La décision de Vladimir Poutine et la rapidité comme le niveau des sanction décidées par les Occidentaux sont autant de surprises ayant entrainés la forte baisse des marchés financiers.


Les sanctions prises se retournent contre les nations européennes très dépendantes du gaz et du pétrole russe.


L’augmentation brutale du coût de toutes les matières premières et agricoles entrainent un choc qui renforcera le niveau déjà élevé de l’inflation. Bruno Lemaire a évoqué un choc comparable au choc pétrolier de 1973.


Il faut bien comprendre que cette rhétorique n’est pas fortuite et qu’il faut s’attendre à une aggravation des conditions d’approvisionnement et des coûts si le conflit n’est pas très rapidement stoppé et les sanctions levées.


Premiers constats du conflit en cours


L’énumération de ces faits nous amène aux constats suivants :


  • L’Europe subit le plus les effets de cette crise.

  • Le marché des actions américaines, notamment celles délaissées en début d’année, résistent bien mieux que les actions européennes et actions émergentes dans ce contexte.

  • La forte baisse des marchés annule de près de 2/3 (deux tiers) les gains réalisés en 2021 selon les places financières. Cette correction semble excessive et permettrait de prendre date en réinvestissant progressivement.

  • Il est possible d’investir dès à présent, à condition de le faire avec un plan d’investissement prudent à long terme tant que la visibilité sur l’avenir de ce conflit est nulle.

  • Le choc sur les matières premières et un embargo plus sévère sur le gaz et le pétrole russe auront un impact récessif c’est-à-dire qu’après 2 ans de pandémie, nous retournerions en crise économique majeure.

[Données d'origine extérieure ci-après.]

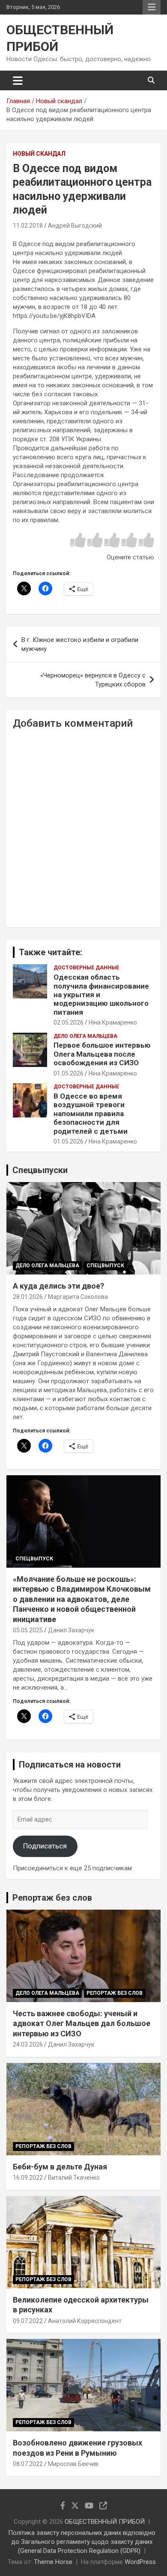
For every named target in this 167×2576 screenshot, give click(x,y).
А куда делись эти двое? (58, 1285)
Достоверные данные (86, 968)
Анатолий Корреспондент (85, 2321)
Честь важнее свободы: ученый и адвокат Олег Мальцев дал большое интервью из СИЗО (81, 2023)
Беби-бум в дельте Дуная (60, 2166)
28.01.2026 (28, 1296)
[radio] (78, 541)
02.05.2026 (69, 1022)
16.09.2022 (28, 2177)
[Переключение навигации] (17, 80)
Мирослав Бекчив (73, 2463)
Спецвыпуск (105, 1266)
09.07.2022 (28, 2321)
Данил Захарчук (71, 1630)
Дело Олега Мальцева (85, 1036)
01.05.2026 (69, 1073)
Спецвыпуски (40, 1170)
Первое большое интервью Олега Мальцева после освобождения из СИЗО (102, 1054)
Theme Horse (53, 2562)
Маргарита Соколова (78, 1296)
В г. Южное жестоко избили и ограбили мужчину (79, 644)
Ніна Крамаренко (113, 1022)
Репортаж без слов (52, 1898)
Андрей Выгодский (75, 225)
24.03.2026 (28, 2044)
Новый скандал (39, 153)
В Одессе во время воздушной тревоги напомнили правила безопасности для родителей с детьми (91, 1113)
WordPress (140, 2562)
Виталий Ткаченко (74, 2177)
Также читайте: (50, 952)
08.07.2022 (28, 2463)
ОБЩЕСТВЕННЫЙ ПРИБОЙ (105, 2521)
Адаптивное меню (152, 7)
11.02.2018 (28, 225)
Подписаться (45, 1846)
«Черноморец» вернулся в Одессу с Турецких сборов (93, 679)
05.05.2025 (28, 1630)
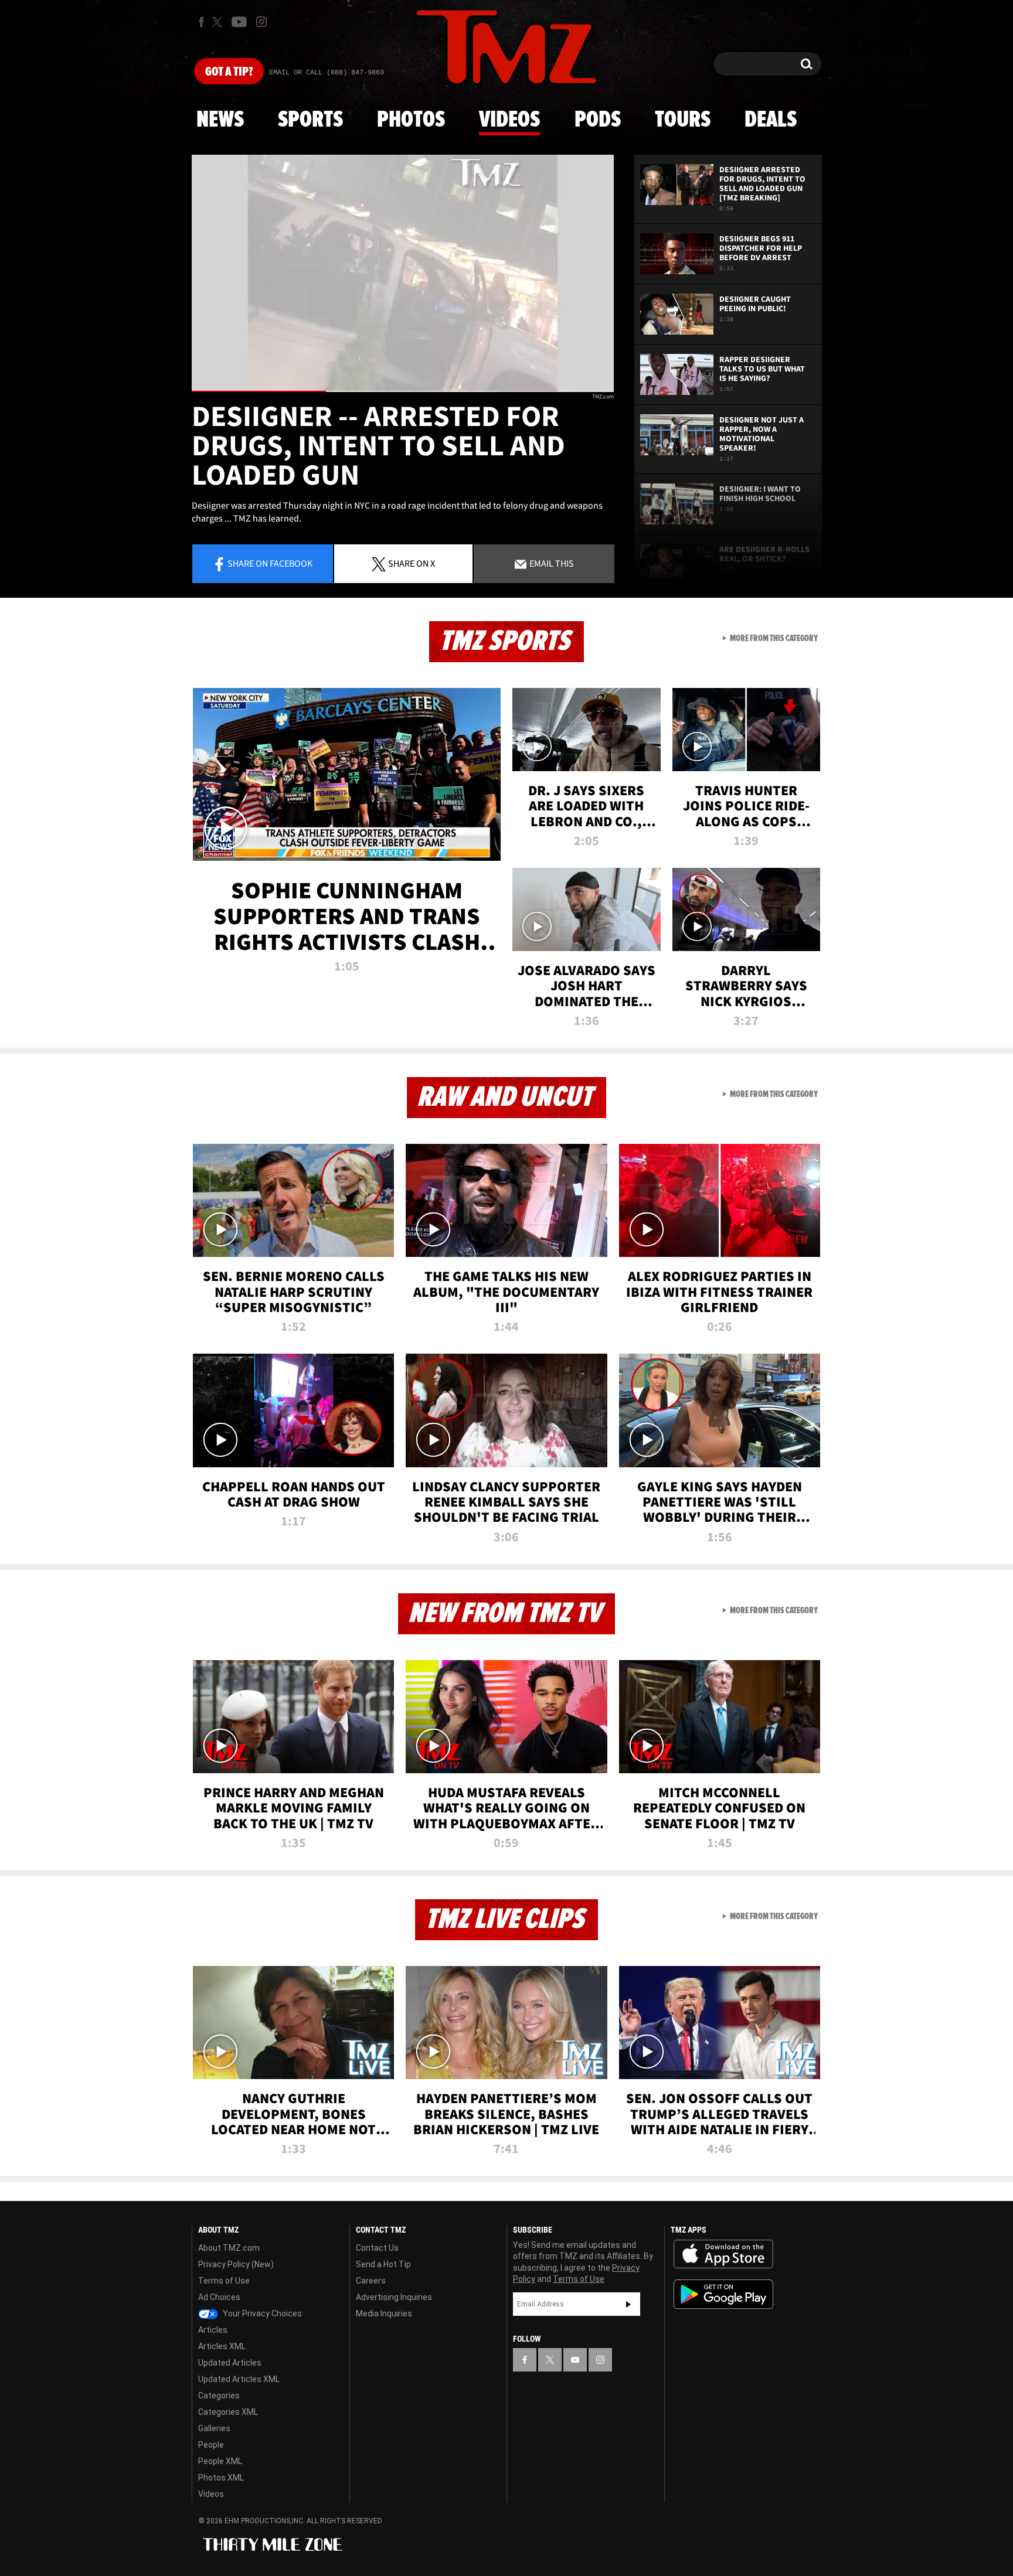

  • C’est exactement le prix que donnent les marchés financiers à l’heure actuelle dans une incertitude totale.

  • L’avènement des énergies renouvelables et du changement de mode de croissance pour l’Europe, déjà promis à l’issue de la pandémie, est plus que jamais sur la table. Mais les effets seront à plus long terme compte tenu des investissements à réaliser pour y parvenir.

Ce que nous conseillons :


Il faut être conscient que cette situation d'incertitude et de forte nervosité des marchés peut durer plusieurs mois. Il est donc important de prendre du recul, d'être patient et de maintenir le cap des stratégies définies.


La rapidité des mouvements rend toute action souvent trop tardive ou trop précoce. S’il n’est pas agréable de subir une forte baisse de valorisation, il est encore plus dommageable de manquer un rebond. (Au moment d’écrire ces lignes, le CAC entreprend un rebond de + 4,6%).


Il est essentiel de ne pas surréagir : ne pas tout vendre en plein milieu de la tempête, ni investir à foison. Il n’y a aucune visibilité.


La diversification des portefeuilles et le travail des gérants répondent justement à ce type de situation et jouent le rôle d'amortisseur en cas de fortes chutes.


Cette situation incite à faire le dos rond et attendre un signal d’amélioration.